What you have to do | Reproduce, with no alteration, the span of lines that begins at the line containing "Open the playlist menu button on the skin" and ends at the last line of the records, both ends included, and nothing else.

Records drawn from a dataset
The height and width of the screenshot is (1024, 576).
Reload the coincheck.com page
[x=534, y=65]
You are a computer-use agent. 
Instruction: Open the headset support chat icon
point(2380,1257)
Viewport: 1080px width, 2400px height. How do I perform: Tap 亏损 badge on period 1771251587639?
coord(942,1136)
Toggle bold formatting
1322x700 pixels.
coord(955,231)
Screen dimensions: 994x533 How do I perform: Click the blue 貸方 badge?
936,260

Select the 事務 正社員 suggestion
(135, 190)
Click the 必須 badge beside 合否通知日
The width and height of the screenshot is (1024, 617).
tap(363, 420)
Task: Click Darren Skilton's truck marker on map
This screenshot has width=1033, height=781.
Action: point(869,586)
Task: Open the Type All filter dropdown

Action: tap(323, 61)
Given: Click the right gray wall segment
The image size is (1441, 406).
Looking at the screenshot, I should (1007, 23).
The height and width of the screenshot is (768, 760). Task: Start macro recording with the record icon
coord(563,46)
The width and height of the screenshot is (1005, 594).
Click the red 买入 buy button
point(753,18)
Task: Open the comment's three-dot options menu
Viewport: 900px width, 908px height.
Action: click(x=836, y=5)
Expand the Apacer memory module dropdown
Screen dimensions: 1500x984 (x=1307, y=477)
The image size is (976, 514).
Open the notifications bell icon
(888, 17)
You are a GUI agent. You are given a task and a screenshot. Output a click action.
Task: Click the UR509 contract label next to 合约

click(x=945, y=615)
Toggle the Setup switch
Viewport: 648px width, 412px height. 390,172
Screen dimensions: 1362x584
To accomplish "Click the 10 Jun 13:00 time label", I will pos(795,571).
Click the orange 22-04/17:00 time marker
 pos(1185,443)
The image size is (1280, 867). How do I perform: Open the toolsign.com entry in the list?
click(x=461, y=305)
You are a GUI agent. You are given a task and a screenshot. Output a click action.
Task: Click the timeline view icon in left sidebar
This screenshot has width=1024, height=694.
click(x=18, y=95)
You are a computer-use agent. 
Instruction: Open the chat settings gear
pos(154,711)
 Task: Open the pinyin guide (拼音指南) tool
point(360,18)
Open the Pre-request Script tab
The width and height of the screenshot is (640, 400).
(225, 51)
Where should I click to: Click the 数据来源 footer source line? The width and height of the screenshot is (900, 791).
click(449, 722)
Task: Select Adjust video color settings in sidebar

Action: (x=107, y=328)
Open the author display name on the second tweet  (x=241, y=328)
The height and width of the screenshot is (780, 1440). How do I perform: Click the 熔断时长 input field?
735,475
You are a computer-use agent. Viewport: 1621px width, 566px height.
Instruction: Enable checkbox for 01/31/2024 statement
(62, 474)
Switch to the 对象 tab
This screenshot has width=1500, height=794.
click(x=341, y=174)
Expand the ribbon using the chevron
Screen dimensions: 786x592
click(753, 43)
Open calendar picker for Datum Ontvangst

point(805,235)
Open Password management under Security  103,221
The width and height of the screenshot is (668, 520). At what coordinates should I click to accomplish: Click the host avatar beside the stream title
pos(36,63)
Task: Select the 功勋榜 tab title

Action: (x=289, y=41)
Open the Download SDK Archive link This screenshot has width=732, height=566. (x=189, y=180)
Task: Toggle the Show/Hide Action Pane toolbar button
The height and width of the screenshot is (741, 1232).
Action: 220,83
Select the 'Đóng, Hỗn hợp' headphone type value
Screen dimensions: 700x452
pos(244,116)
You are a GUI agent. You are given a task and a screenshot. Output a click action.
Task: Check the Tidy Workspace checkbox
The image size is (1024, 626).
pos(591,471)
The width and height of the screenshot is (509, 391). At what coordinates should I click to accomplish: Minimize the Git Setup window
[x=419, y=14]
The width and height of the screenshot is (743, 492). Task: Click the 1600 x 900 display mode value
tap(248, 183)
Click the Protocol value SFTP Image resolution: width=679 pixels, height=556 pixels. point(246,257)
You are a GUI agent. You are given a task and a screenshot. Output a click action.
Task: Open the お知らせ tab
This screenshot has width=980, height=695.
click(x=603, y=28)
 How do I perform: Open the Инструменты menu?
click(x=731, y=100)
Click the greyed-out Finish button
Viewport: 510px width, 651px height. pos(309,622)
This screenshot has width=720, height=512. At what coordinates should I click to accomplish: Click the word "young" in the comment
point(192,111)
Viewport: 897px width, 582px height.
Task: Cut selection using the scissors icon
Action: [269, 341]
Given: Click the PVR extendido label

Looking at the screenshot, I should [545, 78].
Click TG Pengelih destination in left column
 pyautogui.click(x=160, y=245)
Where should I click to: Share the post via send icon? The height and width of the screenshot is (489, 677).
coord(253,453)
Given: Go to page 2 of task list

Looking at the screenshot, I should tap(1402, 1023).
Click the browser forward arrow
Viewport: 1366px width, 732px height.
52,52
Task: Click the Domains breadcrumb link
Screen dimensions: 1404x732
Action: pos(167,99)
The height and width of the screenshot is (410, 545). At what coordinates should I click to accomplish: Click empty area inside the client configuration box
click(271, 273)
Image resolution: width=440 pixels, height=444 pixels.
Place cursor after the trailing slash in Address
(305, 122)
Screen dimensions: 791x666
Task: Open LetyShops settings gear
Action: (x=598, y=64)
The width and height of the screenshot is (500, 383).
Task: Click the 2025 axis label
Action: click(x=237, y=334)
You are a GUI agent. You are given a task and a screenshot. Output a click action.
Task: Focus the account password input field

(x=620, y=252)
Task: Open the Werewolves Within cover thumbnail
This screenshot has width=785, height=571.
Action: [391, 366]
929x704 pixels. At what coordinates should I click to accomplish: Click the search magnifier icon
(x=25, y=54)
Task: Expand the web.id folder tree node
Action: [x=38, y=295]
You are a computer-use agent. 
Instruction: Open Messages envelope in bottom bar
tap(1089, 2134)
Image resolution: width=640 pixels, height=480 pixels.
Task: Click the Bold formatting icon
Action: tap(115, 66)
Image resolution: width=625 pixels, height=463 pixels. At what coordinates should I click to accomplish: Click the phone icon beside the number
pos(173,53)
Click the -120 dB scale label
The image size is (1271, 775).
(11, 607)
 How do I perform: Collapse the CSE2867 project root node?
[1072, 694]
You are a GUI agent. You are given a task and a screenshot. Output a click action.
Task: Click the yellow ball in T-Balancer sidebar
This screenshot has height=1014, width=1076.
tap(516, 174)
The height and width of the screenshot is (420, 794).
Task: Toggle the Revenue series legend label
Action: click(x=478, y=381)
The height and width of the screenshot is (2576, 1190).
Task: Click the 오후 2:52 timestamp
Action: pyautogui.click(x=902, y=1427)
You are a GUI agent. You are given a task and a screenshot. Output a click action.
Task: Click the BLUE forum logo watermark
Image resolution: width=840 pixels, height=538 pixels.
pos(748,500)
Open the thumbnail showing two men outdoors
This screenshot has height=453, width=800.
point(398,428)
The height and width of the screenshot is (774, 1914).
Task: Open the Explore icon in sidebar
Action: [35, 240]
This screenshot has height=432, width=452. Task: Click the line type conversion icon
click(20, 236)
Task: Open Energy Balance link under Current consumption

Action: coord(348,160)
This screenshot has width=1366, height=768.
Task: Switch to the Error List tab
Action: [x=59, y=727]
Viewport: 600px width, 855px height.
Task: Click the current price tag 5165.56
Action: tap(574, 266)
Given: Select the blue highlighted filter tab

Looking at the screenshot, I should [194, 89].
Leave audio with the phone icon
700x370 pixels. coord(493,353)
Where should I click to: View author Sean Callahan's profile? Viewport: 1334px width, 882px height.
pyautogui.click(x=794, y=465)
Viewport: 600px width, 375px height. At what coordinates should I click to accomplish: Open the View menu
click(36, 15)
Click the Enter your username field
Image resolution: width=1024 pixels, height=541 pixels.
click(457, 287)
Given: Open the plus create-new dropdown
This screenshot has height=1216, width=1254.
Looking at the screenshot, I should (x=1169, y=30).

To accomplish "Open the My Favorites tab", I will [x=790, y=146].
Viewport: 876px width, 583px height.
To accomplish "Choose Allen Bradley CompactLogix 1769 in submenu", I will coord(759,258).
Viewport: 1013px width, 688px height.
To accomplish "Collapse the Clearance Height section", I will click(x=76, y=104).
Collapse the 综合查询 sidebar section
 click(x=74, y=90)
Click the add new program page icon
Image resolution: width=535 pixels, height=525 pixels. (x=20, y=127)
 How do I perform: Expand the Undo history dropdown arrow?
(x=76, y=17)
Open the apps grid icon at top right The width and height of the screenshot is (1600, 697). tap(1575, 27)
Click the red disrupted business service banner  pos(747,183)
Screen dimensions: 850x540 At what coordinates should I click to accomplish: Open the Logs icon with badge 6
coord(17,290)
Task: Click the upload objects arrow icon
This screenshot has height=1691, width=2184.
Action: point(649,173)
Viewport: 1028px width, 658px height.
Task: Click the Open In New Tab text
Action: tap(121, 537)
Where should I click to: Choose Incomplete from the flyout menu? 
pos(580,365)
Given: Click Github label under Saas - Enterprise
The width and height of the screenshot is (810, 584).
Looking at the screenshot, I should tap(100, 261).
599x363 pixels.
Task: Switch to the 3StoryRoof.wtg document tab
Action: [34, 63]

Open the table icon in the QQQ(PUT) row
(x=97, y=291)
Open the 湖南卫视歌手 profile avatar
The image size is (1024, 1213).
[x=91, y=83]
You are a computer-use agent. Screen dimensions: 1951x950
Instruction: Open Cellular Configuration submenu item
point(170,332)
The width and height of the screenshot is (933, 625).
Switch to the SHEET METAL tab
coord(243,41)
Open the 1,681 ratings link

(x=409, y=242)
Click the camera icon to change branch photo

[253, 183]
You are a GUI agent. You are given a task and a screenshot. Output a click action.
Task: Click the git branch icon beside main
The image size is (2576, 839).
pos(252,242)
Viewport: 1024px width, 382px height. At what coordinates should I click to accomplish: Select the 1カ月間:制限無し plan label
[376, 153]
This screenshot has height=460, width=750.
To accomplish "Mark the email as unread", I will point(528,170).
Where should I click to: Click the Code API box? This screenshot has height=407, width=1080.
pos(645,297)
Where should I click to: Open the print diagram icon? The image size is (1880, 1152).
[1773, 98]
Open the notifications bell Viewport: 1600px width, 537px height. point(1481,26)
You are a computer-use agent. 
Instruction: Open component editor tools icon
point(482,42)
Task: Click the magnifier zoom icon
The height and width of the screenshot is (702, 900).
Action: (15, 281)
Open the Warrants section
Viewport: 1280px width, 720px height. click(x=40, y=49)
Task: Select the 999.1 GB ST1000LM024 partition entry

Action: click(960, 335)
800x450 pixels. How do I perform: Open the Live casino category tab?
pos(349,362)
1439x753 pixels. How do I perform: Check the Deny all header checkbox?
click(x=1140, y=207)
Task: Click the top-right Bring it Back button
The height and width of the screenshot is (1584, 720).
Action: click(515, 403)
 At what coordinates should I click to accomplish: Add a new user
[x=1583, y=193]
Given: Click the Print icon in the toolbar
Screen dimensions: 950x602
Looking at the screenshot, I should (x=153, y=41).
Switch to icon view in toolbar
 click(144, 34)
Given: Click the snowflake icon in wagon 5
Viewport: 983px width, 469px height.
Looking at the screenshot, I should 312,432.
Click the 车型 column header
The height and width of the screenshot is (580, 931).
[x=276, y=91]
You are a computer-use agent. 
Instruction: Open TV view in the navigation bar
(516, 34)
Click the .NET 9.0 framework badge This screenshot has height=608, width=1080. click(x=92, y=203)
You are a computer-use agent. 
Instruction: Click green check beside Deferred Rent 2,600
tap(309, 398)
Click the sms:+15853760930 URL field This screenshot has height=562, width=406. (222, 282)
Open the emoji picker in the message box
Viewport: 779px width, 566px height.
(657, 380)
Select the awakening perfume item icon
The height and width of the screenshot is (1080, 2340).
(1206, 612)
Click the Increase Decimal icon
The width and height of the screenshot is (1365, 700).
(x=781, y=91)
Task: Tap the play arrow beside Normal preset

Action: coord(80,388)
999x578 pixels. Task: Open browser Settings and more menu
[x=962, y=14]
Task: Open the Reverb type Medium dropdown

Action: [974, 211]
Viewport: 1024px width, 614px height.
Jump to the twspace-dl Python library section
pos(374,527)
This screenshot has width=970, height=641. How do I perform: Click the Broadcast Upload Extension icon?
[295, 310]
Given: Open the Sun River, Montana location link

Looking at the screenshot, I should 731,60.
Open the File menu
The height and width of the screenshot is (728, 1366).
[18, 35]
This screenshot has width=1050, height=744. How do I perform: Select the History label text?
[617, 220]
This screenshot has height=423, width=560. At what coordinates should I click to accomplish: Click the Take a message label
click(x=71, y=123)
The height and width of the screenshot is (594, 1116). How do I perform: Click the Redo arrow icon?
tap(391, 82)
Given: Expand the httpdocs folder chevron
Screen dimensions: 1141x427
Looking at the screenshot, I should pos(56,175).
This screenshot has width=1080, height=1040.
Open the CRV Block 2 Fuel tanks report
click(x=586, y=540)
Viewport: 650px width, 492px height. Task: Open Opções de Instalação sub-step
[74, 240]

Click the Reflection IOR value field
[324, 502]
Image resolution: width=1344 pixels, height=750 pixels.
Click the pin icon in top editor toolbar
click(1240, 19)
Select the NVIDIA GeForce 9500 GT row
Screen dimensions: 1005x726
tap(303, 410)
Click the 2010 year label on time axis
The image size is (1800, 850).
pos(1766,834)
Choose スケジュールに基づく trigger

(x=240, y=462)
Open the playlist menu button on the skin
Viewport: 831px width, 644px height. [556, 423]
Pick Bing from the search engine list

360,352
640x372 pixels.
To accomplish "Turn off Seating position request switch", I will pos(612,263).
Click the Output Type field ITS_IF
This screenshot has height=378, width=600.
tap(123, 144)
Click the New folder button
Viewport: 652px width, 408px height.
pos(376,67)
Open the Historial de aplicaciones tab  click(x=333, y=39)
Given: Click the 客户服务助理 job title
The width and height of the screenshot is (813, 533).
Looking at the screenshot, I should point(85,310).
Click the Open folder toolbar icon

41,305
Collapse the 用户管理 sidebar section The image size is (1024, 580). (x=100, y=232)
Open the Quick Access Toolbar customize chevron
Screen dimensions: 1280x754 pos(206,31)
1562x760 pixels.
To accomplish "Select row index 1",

Answer to this task |
Open the playlist menu button on the skin
Viewport: 831px width, 644px height. [556, 423]
Pick Bing from the search engine list

360,352
640x372 pixels.
To accomplish "Turn off Seating position request switch", I will pos(612,263).
Click the Output Type field ITS_IF
This screenshot has height=378, width=600.
tap(123, 144)
Click the New folder button
Viewport: 652px width, 408px height.
pos(376,67)
Open the Historial de aplicaciones tab  click(x=333, y=39)
Given: Click the 客户服务助理 job title
The width and height of the screenshot is (813, 533).
Looking at the screenshot, I should point(85,310).
Click the Open folder toolbar icon

41,305
Collapse the 用户管理 sidebar section The image size is (1024, 580). (x=100, y=232)
Open the Quick Access Toolbar customize chevron
Screen dimensions: 1280x754 pos(206,31)
1562x760 pixels.
To accomplish "Select row index 1",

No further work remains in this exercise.